Other styles of solenoid are available, including rotary solenoids. These are exactly what they sound like: actuators that can rotate between two positions. Designs vary, but the most common types have a permanent magnet rotor on a shaft inside the solenoid’s core. When the coil is energized, the rotor experiences a torque due to the magnetic field, much like the rotor of a permanent magnet motor. The rotor only moves to a physical stop, though, and is returned to the resting position by a spring when the coil is de-energized. If the polarity of the coil is reversed, then the rotor and shaft can swing the other way, making this style of rotary solenoid bistable. Other rotary solenoids use a metal disc with ramped grooves and ball bearings; when the plunger is sucked into the core, the ball bearings force the disc and shaft to rotate along the grooves.
AC, DC, and Snubbing
As electrically simple devices, solenoids can run on either AC or DC. A DC solenoid tends to be quieter because the magnetic field is constant while the coil is energized. An AC solenoid tends to chatter as the magnetic field varies and the force of the return spring overcomes it at the instant the current changes direction in the coil. This tendency can be mitigated by the use of a shading ring to alter the magnetic circuit of AC solenoids. A shading ring is just a small copper ring that sits inside the core of the solenoid so it contacts the plunger when it’s fully retracted. The magnetic field of the energized coil induces a current inside the ring, which in turn creates its own magnetic field that lags the phase of the solenoid’s field by 90°. When the solenoid’s field falls to zero as the AC waveform passes the zero point, the magnetic flux from the shading ring keeps the solenoid retracted, eliminating the bothersome chatter.
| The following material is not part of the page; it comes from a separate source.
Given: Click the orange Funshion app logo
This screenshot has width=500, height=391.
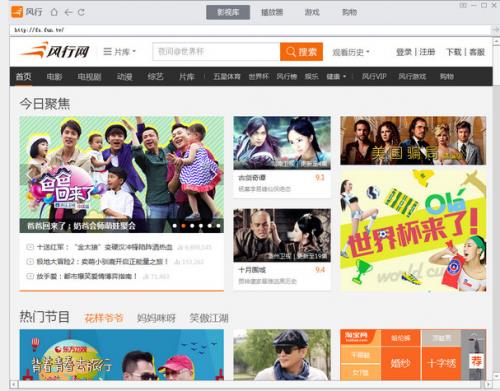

While any solenoid will run on AC or DC, care needs to be taken to observe the coil’s specs. Solenoids represent an inductive load, and so their impedance is much higher in AC applications. So if a solenoid rated for 24 VAC were powered by 24 VDC, it would probably burn out quickly as the current through it would exceed the design specs. This could be avoided with a current limiting resistor or by lowering the DC supply voltage.
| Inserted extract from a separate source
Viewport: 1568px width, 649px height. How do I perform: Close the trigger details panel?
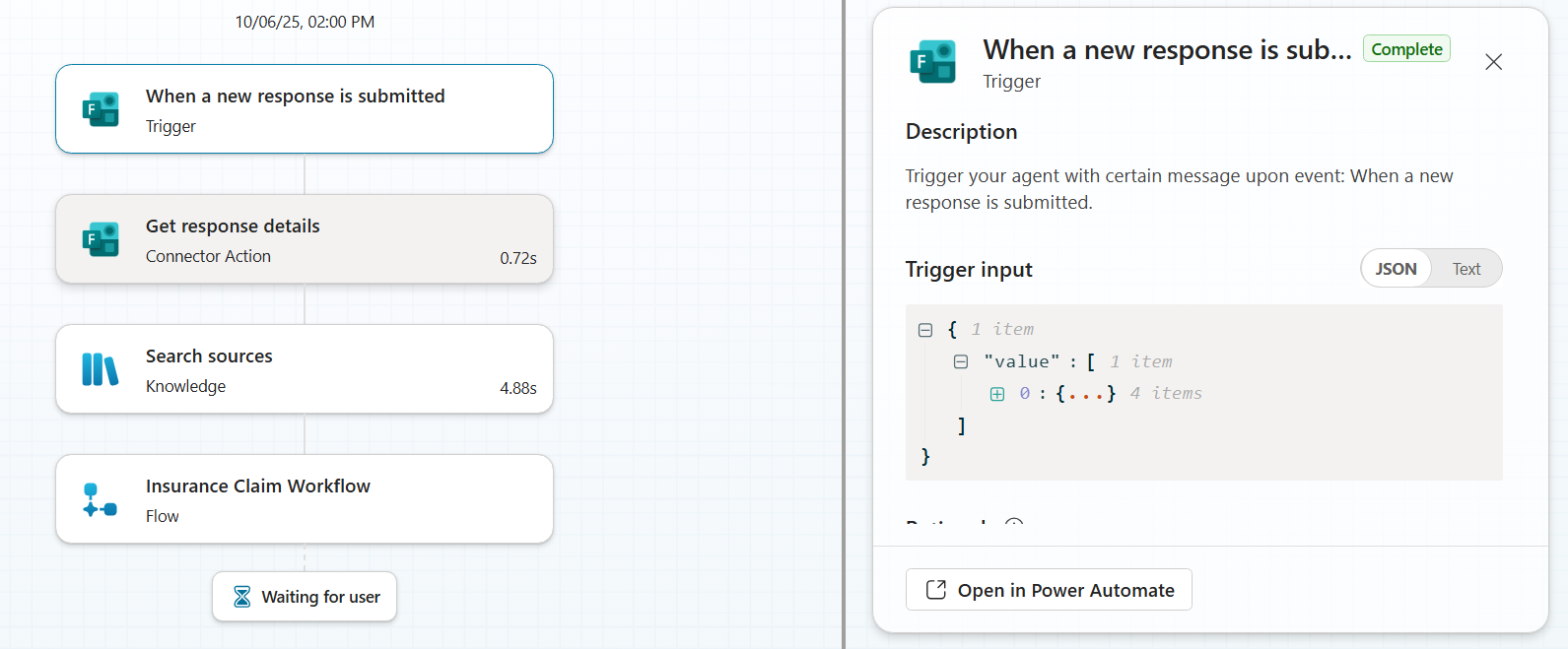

Like their cousin the relay, solenoids have the potential to damage whatever circuit is controlling them. When the current flowing through a solenoid or relay coil is removed, the voltage spikes as the magnetic field collapses. If that spike gets into sensitive components, like a transistor driving the coil, the device could be destroyed. The classic remedy for this with DC coils is the snubber diode, connected in parallel across the coil with the anode on the negative side. The snubber gives the induced current somewhere to go when the power is removed from the coil to prevent it from inducing the high voltage spike. Snubber diodes won’t work on AC coils, so an RC snubber, with a small resistance and capacitance in series with each other placed in parallel across the coil, serves the same purpose.
This is only a brief look at what solenoids are and do, and how to incorporate these mechanisms into your designs.